A discrete version of the boundary value problem \[ \begin{cases} u''(t) \in Au(t) \text{ a.e. } t\in(0,\infty) \\ u(0)=a,\;\sup_{t\geq0}\|u(t)\|<\infty \end{cases} \] is studied. Here \(A\) is a maximal monotone (possibly multivalued) operator in a Hilbert space \(H\) and \(a\) belongs to the domain \(D(A)\) of \(A.\)
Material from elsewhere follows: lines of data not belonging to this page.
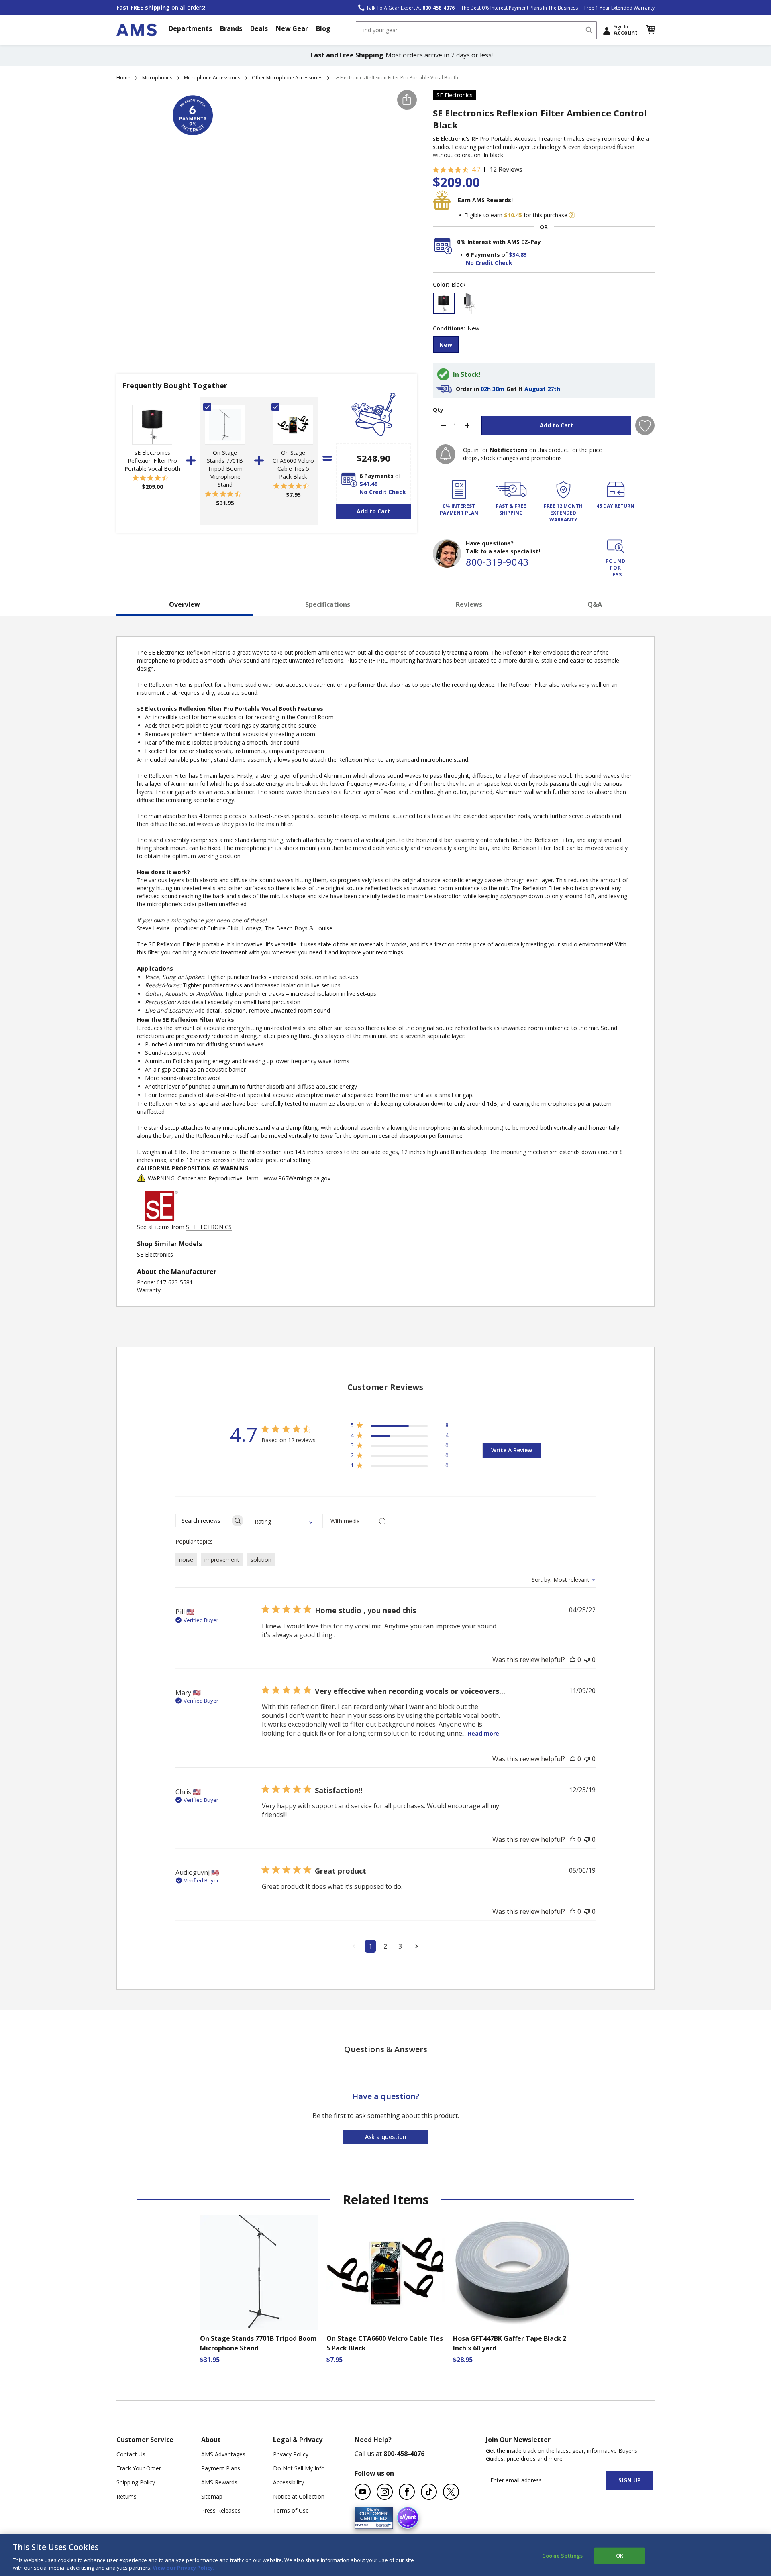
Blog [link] (323, 28)
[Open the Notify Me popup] (445, 454)
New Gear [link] (292, 28)
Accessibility (288, 2482)
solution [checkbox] (261, 1559)
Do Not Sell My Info (299, 2468)
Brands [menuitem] (231, 28)
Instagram (385, 2492)
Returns (126, 2496)
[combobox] (476, 30)
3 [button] (400, 1946)
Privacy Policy (290, 2454)
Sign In (626, 29)
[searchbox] (203, 1520)
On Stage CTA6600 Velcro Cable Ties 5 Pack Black (293, 464)
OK (619, 2555)
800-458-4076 (403, 2453)
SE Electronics (454, 95)
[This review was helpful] (572, 1659)
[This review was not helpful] (587, 1659)
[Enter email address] (553, 2480)
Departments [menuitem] (190, 28)
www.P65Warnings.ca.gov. (298, 1178)
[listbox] (544, 304)
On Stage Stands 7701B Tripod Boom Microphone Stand (225, 468)
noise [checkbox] (186, 1559)
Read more (483, 1733)
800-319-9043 (497, 561)
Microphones (157, 77)
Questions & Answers (385, 2049)
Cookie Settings (562, 2555)
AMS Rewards (219, 2482)
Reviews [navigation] (469, 604)
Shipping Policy (135, 2482)
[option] (444, 303)
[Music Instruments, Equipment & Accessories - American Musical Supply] (136, 30)
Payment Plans (220, 2468)
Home (123, 77)
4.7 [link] (476, 169)
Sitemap (211, 2496)
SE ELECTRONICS (209, 1227)
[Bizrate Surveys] (382, 2524)
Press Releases (221, 2510)
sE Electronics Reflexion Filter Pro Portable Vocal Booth (152, 460)
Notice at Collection (298, 2496)
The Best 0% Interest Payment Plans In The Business (519, 7)
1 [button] (370, 1946)
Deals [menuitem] (259, 28)
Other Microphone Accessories (287, 77)
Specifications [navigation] (327, 604)
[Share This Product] (407, 100)
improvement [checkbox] (221, 1559)
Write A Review (511, 1450)
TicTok (429, 2492)
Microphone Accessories (212, 77)
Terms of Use (291, 2510)
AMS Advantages (223, 2454)
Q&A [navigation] (594, 604)
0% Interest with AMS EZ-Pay (499, 242)
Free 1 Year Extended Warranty (619, 7)
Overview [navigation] (184, 604)
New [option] (445, 344)
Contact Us (130, 2454)
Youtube (363, 2492)
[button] (650, 29)
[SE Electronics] (161, 1219)
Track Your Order (138, 2468)
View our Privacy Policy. (182, 2567)
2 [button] (385, 1946)
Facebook (407, 2492)
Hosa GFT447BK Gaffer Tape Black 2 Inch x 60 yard (509, 2343)
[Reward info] (572, 215)
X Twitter (451, 2492)
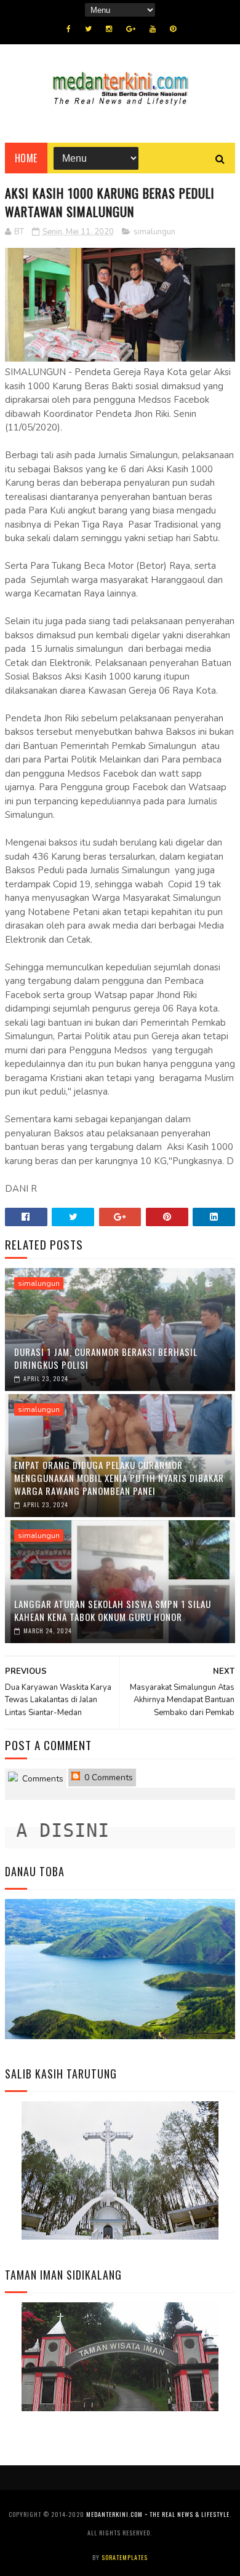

The proposed version of the above problem is \[ \begin{cases} u_{n+1}-(1+\theta_n) u_n+\theta_n u_{n-1}\in c_n Au_{n},\;n\geq1\\ u_0=a,\;\|u_{n}\|\leq c,\;(\forall) n\geq1, \end{cases} \] where \(a\in H,\) \(c>0,\) \(c_n>0,\) \(\theta_n\geq1,\) \((\forall)n\geq1,\) \((\theta_n)\) nonincreasing sequence.
It is shown that, if \(A:D(A) \subseteq H\rightarrow H\) is a maximal monotone operator in \(H,\) with \(A^{-1}0\neq\Phi,\) then the above difference scheme has a unique solution \((u_n) \subset D(A).\)
The asymptotic behavior is also studied. In the subdifferential case, if \(\sum_{n=1}^{\infty} c_n/\theta_n=\infty,\) then the weak convergence of the solution to an element \(u\in A^{-1}0\) is proved. If \(A\) is univoque, maximally monotone and strongly monotone, then the convergence of the solution is strong. If \((I+A)^{-1}\) is a compact operator and \(\sum_{n=1}^{\infty}c_n^2/(1+\theta_n)^2=\infty,\) then the solution is also strongly convergent to an element \(u\in A^{-1}0.\)
The case \(\theta_n\equiv1\) was treated in some papers due to E. Mitidieri and G. Morosanu.